══ Dataset records ══
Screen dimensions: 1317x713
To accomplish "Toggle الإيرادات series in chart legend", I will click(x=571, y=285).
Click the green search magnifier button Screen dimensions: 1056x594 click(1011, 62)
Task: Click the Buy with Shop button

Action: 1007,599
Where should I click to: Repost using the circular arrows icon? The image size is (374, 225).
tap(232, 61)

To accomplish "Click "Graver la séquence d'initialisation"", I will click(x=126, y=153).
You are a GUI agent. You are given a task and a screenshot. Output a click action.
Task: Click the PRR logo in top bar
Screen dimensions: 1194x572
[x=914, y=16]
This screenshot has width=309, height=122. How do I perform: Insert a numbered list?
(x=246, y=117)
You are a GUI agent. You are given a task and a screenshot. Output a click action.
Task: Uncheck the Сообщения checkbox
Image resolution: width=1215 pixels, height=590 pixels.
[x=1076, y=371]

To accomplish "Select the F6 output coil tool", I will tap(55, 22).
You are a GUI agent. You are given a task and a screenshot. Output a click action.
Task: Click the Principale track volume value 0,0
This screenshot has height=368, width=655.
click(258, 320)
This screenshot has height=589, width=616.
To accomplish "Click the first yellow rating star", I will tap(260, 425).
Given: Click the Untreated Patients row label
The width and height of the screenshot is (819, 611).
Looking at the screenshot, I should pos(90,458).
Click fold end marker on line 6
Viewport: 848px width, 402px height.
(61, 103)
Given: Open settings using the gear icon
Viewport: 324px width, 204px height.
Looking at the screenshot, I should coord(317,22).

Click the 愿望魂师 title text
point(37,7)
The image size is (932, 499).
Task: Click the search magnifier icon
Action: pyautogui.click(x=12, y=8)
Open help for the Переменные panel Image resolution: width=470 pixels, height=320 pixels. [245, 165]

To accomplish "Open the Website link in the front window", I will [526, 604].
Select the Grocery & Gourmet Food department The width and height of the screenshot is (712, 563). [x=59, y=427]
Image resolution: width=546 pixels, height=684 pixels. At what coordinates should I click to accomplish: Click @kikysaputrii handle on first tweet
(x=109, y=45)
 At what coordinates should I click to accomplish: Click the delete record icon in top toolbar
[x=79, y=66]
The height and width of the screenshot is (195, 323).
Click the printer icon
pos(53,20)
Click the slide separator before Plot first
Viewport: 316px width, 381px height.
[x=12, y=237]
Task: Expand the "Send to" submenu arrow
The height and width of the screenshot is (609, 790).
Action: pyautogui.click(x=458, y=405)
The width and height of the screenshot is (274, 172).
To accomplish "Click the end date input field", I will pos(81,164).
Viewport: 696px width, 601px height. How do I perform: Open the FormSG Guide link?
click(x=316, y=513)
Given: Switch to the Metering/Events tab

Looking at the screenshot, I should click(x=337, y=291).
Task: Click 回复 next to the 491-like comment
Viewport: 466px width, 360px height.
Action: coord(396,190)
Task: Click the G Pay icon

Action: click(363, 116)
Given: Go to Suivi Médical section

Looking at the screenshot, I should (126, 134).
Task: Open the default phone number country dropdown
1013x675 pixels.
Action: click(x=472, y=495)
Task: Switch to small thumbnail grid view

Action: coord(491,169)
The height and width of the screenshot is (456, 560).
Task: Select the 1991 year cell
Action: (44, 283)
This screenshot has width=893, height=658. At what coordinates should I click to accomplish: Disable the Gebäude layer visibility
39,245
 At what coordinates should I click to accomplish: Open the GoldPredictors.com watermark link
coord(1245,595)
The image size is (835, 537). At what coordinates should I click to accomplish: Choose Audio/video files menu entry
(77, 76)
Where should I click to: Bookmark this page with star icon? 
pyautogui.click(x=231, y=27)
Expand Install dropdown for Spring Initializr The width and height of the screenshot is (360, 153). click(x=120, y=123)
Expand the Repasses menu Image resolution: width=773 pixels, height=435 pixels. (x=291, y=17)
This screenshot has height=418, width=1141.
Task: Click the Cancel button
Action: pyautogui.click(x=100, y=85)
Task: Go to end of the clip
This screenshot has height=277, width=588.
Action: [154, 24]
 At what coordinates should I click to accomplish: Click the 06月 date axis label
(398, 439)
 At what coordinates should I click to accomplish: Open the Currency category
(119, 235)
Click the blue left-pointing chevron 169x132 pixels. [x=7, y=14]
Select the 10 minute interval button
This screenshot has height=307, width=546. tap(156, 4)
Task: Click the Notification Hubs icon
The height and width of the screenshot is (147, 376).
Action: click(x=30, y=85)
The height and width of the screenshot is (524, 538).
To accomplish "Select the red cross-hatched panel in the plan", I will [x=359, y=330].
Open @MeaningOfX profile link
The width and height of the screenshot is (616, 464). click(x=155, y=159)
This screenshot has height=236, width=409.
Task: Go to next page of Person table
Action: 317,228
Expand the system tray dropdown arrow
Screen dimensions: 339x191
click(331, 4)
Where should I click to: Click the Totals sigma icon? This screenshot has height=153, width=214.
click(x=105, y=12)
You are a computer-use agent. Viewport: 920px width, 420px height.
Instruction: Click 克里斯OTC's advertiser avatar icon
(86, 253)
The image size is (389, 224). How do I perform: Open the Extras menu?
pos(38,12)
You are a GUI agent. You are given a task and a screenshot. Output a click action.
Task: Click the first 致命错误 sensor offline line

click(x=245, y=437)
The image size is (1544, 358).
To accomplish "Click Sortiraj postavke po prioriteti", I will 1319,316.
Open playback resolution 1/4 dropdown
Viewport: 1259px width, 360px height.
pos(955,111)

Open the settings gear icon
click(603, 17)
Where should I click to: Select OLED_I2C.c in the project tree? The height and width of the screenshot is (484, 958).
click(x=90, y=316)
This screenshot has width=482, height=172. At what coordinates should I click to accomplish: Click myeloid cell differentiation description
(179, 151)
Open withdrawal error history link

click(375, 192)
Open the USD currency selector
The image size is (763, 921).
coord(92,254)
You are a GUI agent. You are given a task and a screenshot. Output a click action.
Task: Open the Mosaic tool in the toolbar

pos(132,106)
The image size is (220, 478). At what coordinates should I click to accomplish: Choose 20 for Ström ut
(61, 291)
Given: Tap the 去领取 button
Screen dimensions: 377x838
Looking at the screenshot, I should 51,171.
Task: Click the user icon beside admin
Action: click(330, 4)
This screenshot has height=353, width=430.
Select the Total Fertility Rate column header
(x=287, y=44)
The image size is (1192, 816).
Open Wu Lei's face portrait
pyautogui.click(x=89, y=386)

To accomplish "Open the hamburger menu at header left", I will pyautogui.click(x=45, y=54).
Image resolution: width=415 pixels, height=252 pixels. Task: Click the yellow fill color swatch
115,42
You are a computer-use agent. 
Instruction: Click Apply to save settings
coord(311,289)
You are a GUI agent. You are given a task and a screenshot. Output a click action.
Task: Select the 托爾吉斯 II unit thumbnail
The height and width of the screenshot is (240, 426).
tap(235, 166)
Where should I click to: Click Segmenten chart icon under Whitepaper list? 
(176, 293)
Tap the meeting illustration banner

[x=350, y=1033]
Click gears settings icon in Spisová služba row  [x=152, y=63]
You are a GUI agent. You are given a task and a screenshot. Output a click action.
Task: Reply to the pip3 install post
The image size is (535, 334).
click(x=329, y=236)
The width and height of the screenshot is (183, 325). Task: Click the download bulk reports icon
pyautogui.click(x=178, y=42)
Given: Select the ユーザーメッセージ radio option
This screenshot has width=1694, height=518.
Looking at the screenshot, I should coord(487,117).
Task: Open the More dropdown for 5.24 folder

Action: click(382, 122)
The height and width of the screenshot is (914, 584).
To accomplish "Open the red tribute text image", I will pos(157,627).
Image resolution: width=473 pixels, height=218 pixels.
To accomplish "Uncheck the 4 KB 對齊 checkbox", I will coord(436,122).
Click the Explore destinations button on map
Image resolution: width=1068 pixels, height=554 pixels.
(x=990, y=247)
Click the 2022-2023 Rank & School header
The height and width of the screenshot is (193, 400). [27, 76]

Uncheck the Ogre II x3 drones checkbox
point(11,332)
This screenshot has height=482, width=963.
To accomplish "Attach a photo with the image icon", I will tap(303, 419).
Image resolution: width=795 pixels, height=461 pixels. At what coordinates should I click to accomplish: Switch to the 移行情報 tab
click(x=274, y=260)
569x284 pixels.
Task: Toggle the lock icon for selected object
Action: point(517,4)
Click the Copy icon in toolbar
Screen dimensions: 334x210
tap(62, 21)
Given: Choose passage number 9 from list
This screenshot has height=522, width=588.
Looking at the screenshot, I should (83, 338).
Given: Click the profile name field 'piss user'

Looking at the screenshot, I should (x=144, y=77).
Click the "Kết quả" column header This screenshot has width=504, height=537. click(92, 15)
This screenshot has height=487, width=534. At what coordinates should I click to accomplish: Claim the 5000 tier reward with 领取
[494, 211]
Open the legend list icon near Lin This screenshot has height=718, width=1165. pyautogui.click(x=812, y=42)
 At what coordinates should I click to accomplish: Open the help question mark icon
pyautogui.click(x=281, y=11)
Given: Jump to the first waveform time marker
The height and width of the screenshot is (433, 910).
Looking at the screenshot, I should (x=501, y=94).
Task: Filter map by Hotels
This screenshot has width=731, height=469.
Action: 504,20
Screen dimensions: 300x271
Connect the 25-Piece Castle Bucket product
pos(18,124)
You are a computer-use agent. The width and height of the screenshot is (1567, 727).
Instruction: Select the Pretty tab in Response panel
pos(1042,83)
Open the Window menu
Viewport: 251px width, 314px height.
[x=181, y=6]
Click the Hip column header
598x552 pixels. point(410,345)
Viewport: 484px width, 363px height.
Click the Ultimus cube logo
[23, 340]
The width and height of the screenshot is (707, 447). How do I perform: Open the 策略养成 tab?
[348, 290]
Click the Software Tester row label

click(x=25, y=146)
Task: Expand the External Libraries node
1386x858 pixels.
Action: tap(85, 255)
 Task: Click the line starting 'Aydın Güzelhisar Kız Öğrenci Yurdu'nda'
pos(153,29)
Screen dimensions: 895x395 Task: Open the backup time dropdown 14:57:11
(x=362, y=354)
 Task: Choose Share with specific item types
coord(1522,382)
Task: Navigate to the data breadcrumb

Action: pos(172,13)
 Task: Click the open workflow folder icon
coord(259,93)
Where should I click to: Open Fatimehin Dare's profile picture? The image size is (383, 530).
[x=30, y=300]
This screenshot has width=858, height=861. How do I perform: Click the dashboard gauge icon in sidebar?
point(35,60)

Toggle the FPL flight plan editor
═══
* Aim of the exercise: Repeat the line that contains "Viewport: 484px width, 363px height.", then every line after it until the records end, with nothing added.

* Task solution:
Viewport: 484px width, 363px height.
Click the Ultimus cube logo
[23, 340]
The width and height of the screenshot is (707, 447). How do I perform: Open the 策略养成 tab?
[348, 290]
Click the Software Tester row label

click(x=25, y=146)
Task: Expand the External Libraries node
1386x858 pixels.
Action: tap(85, 255)
 Task: Click the line starting 'Aydın Güzelhisar Kız Öğrenci Yurdu'nda'
pos(153,29)
Screen dimensions: 895x395 Task: Open the backup time dropdown 14:57:11
(x=362, y=354)
 Task: Choose Share with specific item types
coord(1522,382)
Task: Navigate to the data breadcrumb

Action: pos(172,13)
 Task: Click the open workflow folder icon
coord(259,93)
Where should I click to: Open Fatimehin Dare's profile picture? The image size is (383, 530).
[x=30, y=300]
This screenshot has width=858, height=861. How do I perform: Click the dashboard gauge icon in sidebar?
point(35,60)

Toggle the FPL flight plan editor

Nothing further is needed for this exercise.